M. Latham. Virginia Woolf’s Afterlives. The Author as Character in Contemporary Fiction and Drama

Publié le par Noelle Vonsiebenthal

Virginia Woolf’s Afterlives
The Author as Character in Contemporary Fiction and Drama

Monica Latham

 

ISBN 9780367550707

Routledge

262 Pages

£120.00

 

PRESENTATION

This book explores Virginia Woolf’s afterlives in contemporary biographical novels and drama. It offers an extensive analysis of a wide array of literary productions in which Virginia Woolf appears as a fictional character or a dramatis persona. It examines how Woolf’s physical and psychological features, as well as the values she stood for, are magnified, reinforced or distorted to serve the authors’ specific agendas.
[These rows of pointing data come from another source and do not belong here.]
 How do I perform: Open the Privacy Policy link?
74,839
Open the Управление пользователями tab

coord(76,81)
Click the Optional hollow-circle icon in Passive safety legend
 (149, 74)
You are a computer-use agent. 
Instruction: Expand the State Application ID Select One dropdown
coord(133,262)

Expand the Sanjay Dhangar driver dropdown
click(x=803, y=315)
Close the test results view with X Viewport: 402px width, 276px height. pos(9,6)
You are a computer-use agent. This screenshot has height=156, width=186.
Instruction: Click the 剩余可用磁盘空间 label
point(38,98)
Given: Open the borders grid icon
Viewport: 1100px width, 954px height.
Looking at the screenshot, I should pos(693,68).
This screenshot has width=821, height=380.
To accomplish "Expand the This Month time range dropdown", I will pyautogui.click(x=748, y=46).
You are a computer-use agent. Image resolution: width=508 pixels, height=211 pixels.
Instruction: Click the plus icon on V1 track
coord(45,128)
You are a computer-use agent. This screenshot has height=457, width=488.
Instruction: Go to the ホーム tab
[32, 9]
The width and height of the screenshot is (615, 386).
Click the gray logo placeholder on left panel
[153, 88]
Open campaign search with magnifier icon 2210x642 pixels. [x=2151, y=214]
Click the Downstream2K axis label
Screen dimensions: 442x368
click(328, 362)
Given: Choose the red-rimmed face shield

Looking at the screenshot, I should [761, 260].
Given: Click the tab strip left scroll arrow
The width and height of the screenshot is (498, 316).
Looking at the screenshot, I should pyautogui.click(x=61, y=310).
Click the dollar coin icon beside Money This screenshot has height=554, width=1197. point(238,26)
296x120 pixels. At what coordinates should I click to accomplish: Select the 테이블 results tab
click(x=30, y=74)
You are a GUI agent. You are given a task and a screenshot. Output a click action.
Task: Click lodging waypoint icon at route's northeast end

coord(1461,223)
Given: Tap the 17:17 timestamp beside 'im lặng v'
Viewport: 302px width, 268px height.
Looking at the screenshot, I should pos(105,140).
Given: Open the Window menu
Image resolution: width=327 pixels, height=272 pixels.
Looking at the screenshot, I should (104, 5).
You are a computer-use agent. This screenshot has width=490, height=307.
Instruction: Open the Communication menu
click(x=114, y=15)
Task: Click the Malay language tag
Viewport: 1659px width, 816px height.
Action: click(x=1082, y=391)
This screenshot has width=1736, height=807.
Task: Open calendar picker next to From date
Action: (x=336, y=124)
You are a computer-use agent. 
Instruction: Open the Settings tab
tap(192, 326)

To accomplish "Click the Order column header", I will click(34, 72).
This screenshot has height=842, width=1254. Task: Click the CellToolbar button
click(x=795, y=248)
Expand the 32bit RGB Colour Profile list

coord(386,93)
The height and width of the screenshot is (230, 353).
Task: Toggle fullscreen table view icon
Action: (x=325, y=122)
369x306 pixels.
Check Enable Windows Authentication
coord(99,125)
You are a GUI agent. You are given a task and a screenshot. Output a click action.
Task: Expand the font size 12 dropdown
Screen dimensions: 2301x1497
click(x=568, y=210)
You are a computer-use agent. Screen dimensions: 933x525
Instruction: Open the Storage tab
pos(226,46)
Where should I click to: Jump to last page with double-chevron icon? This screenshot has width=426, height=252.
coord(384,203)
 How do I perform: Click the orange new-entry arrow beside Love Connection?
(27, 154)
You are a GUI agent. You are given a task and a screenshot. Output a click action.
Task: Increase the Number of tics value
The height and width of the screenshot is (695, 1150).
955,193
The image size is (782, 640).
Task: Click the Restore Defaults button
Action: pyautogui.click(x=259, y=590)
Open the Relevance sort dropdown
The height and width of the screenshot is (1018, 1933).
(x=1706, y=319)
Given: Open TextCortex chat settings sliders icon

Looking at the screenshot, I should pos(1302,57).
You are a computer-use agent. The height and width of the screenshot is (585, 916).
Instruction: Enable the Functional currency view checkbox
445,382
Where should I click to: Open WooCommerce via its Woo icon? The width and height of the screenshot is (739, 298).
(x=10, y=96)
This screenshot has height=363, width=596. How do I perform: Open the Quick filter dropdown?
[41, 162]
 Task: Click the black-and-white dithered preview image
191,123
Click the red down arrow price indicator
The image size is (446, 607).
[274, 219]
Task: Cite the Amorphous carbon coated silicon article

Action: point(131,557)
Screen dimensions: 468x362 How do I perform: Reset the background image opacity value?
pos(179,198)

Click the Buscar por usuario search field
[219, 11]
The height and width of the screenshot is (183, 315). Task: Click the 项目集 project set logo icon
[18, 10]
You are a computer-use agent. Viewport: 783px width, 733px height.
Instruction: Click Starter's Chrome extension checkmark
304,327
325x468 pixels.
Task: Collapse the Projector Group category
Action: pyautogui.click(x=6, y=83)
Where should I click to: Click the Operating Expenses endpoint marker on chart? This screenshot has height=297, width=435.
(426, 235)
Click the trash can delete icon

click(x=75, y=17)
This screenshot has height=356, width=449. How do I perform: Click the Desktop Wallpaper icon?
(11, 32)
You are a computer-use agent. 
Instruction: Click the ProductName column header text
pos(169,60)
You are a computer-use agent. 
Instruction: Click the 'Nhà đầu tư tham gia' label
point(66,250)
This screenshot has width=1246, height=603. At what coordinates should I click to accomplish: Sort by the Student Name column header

Beyond general theoretical issues about this flourishing genre, this study raises specific questions about the literary and cultural relevance of Woolf’s fictional representations. These contemporary narratives inform us about Woolf’s iconicity, but they also mirror our current literary, cultural and political concerns. Based on a close examination of twenty-five works published between 1972 and 2019, the book surveys various portraits of Woolf as a feminist, pacifist, troubled genius, gifted innovative writer, treacherous, competitive sister and tragic, suicidal character, or, on the contrary, as a caricatural comic spirit, inspirational figure and perspicacious amateur sleuth. By resurrecting Virginia Woolf in contemporary biofiction, whether to enhance or debunk stereotypes about the historical figure, the authors studied here contribute to her continuous reinvention. Their diverse fictional portraits constitute a way to reinforce Woolf’s literary status, re-evaluate her work, rejuvenate critical interpretations and augment her cultural capital in the twenty-first century

Table of Contents:

Introduction: ‘I Have Been Dead and Yet Am Now Alive Again’: Catching the Phantom

Biography, fiction and biofiction: from ‘bastard’ to ‘hybrid’

Visions and designs

Postmodernist truthful (mis)representations

From truthful fictions to travesties of truth

Goals and perspectives

Chapter I: Bioplay(giarism)s

The ‘little cut-and-paste job’

‘The play’s the thing’

Virginia’s feminist companions

The last song of the nightingale

Virginia and Vita: a year in love

Chapter II: Detecting Woolf

In the shadow of WWI: Virginia as a feminist sleuth

Who killed Virginia Woolf? The Cambridge Five!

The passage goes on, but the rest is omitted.